> Source:
The judge then went on to cite other factors in support of his conclusion that the notice had not been served.
I asked Mr MacDonald to address in his submissions on this point the effect of the decision in Hollington v Hewthorn [1943] KB 587, to the effect that findings of dishonesty are not generally admissible in later proceedings in which the parties are not the same. I would note Mr MacDonald did not deal in his submissions with the decision of Sir Ross Cranston in Al Jaber v Ibrahim [2019] EWHC 1136 (Comm) where this point arose in an application under CPR r 25.13 and where the same gateway was relied upon.
The applicant in that case relied on findings by a Deputy Judge in an application for a freezing injunction that the respondent had been guilty of a serious, substantial and culpable material non-disclosure. Sir Ross Cranston said this at [15]–[16] in relation to the rule in Hollington v Hewthorn:
“15 To my mind, that rule, while it applies to fact-finding by judges during the course of trial, would not apply in this sort of situation, at an interim stage, where one is making decisions about the application of rules of court. In any event, however lamentable the behaviour of the claimant in some of those cases, and however much he may have pushed the boundaries, in some cases exceeded them, this does not assist in the application of CPR 25.13(2)(g).
16 The fact that, in the past, enforcement proceedings have been difficult does not assist with the issue as to whether the claimant has taken the steps in relation to his assets and whether those steps would make it difficult to enforce an order of costs against him. As the authorities establish, this is a backward looking provision.”

> Given exercise A: From the judgment excerpt, output everything from "I asked Mr MacDonald" down to "was relied upon.", word for word.
> Given exercise B: According to the judgment excerpt, what kind of application was Al Jaber v Ibrahim [2019] EWHC 1136 (Comm)?
The items that come next are separate material with no connection to the judgment excerpt.

> Data extract:
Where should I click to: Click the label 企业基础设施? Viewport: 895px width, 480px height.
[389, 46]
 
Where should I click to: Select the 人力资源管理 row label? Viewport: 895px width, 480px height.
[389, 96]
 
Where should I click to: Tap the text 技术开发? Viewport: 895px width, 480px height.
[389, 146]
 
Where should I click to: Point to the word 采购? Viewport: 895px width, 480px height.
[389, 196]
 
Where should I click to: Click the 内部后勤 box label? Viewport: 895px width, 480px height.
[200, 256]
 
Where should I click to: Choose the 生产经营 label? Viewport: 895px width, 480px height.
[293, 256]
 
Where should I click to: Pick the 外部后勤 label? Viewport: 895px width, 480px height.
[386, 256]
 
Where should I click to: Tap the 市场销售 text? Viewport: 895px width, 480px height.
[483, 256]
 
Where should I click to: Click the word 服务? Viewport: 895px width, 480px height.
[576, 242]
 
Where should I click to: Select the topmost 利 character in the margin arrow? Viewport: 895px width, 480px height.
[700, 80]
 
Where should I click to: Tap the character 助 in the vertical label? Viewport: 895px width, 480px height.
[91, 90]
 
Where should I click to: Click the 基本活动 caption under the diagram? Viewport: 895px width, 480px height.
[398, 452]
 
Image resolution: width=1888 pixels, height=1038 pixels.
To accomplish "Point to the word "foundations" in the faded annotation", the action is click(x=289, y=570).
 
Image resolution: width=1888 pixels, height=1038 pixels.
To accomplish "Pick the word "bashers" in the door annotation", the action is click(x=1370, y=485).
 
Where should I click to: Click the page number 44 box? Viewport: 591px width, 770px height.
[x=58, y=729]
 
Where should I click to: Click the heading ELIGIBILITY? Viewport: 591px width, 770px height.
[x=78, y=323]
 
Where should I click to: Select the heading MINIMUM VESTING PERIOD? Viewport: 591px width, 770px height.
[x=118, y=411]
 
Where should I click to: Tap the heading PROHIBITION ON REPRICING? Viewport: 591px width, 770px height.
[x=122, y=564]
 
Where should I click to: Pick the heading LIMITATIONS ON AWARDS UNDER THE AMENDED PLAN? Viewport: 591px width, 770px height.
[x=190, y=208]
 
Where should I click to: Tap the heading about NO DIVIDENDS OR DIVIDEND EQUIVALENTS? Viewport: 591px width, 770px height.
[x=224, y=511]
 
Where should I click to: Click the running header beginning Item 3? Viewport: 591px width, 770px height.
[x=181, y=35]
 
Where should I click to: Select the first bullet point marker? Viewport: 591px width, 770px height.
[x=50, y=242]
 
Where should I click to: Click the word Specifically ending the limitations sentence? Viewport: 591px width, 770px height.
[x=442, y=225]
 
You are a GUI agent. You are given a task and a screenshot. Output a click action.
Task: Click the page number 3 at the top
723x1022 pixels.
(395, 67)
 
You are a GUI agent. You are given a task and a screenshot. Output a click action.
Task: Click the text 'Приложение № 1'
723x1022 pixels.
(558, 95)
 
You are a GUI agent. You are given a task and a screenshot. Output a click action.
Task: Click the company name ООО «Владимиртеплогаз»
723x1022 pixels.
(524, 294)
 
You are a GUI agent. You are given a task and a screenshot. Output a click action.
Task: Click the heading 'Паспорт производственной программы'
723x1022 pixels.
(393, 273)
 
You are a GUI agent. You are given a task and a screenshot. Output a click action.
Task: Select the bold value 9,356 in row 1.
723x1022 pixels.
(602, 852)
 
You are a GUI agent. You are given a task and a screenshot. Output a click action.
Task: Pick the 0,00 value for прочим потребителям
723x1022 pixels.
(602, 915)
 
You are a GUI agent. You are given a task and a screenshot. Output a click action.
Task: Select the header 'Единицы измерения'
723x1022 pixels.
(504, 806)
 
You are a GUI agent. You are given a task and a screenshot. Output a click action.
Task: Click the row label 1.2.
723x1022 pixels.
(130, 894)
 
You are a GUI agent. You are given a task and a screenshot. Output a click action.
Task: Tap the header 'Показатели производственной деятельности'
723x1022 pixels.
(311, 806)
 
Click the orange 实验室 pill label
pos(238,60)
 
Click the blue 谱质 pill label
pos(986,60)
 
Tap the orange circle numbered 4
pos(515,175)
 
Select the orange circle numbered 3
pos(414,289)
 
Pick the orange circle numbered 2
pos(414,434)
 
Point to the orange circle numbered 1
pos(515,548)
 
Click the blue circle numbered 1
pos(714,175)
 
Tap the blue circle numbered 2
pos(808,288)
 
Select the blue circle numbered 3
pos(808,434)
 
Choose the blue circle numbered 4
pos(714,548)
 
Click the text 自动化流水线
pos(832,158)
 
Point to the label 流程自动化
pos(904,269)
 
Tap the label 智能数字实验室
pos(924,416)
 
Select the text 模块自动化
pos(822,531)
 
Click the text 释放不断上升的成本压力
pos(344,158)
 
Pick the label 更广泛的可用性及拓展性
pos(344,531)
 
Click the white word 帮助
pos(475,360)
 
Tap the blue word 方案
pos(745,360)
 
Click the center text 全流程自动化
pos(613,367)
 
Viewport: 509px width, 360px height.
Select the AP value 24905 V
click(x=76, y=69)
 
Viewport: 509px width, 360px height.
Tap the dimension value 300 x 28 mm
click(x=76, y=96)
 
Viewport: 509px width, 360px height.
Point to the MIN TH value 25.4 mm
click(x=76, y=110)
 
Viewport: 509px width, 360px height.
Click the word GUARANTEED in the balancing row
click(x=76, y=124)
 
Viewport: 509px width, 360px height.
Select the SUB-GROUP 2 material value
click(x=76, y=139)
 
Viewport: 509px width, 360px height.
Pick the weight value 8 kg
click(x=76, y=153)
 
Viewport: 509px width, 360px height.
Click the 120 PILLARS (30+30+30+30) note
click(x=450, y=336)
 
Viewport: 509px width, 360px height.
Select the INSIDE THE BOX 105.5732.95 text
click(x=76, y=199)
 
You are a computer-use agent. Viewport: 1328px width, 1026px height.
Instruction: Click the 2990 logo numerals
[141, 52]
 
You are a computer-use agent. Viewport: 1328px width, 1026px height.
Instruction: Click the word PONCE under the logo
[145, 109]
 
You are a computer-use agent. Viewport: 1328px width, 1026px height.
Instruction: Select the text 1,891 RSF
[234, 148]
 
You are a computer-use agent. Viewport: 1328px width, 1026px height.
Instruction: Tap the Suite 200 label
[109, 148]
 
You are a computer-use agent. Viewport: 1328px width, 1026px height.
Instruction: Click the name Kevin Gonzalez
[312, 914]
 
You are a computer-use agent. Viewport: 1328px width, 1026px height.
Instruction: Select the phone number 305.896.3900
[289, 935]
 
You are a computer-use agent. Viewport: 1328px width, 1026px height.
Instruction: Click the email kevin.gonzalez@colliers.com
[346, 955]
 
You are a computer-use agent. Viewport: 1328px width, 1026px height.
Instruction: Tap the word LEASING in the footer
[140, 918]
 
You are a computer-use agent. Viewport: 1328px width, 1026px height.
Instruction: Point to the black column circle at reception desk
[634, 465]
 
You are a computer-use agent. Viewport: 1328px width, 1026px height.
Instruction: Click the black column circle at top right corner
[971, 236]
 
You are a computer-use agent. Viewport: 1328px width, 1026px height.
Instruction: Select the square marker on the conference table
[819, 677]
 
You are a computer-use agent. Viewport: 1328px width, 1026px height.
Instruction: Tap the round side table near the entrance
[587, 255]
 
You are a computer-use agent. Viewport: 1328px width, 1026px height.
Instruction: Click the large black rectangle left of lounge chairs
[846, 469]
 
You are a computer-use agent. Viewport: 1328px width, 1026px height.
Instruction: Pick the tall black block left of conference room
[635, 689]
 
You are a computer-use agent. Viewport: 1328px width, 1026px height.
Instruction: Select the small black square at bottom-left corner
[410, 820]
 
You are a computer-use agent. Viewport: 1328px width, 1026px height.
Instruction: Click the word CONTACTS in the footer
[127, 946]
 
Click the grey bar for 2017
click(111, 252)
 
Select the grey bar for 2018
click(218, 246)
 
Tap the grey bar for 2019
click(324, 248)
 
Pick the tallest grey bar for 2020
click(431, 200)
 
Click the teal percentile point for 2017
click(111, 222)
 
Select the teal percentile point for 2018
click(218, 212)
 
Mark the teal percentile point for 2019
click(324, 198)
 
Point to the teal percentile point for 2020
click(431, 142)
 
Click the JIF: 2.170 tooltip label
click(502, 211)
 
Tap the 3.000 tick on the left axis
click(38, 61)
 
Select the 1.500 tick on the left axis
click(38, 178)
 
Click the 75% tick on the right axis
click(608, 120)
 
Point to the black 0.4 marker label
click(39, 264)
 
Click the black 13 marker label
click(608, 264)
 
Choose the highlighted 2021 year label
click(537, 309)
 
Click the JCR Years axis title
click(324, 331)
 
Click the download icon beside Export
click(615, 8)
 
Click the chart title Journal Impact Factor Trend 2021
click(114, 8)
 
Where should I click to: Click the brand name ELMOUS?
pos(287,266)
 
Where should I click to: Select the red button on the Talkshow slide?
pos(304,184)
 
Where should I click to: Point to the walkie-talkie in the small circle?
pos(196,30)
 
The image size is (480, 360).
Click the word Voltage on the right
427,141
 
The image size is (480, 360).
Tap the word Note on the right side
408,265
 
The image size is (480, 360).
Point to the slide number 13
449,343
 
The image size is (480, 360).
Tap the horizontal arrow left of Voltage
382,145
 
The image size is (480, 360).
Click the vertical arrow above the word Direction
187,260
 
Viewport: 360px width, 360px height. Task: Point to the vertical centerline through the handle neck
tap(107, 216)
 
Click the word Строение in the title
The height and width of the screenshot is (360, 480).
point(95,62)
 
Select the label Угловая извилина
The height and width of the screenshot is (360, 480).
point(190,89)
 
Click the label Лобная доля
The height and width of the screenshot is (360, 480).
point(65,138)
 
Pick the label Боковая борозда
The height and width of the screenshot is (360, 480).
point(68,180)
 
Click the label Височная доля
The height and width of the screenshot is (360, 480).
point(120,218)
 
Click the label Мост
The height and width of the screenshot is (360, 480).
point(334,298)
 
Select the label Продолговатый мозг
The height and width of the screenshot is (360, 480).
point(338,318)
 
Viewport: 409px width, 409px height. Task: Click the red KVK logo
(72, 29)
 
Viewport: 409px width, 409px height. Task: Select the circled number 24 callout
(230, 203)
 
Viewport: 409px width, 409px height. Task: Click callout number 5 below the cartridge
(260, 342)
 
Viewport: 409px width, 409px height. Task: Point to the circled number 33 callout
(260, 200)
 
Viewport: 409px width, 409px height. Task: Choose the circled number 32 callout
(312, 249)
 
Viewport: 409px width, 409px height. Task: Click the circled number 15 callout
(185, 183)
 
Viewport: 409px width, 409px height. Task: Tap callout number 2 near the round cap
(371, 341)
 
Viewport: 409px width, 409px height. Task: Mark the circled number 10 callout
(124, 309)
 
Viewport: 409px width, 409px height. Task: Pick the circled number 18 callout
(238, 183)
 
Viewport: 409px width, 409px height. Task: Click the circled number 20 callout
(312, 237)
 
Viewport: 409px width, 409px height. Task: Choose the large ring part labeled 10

> Correct output A:
I asked Mr MacDonald to address in his submissions on this point the effect of the decision in Hollington v Hewthorn [1943] KB 587, to the effect that findings of dishonesty are not generally admissible in later proceedings in which the parties are not the same. I would note Mr MacDonald did not deal in his submissions with the decision of Sir Ross Cranston in Al Jaber v Ibrahim [2019] EWHC 1136 (Comm) where this point arose in an application under CPR r 25.13 and where the same gateway was relied upon.

> Correct output B: An application under CPR r 25.13.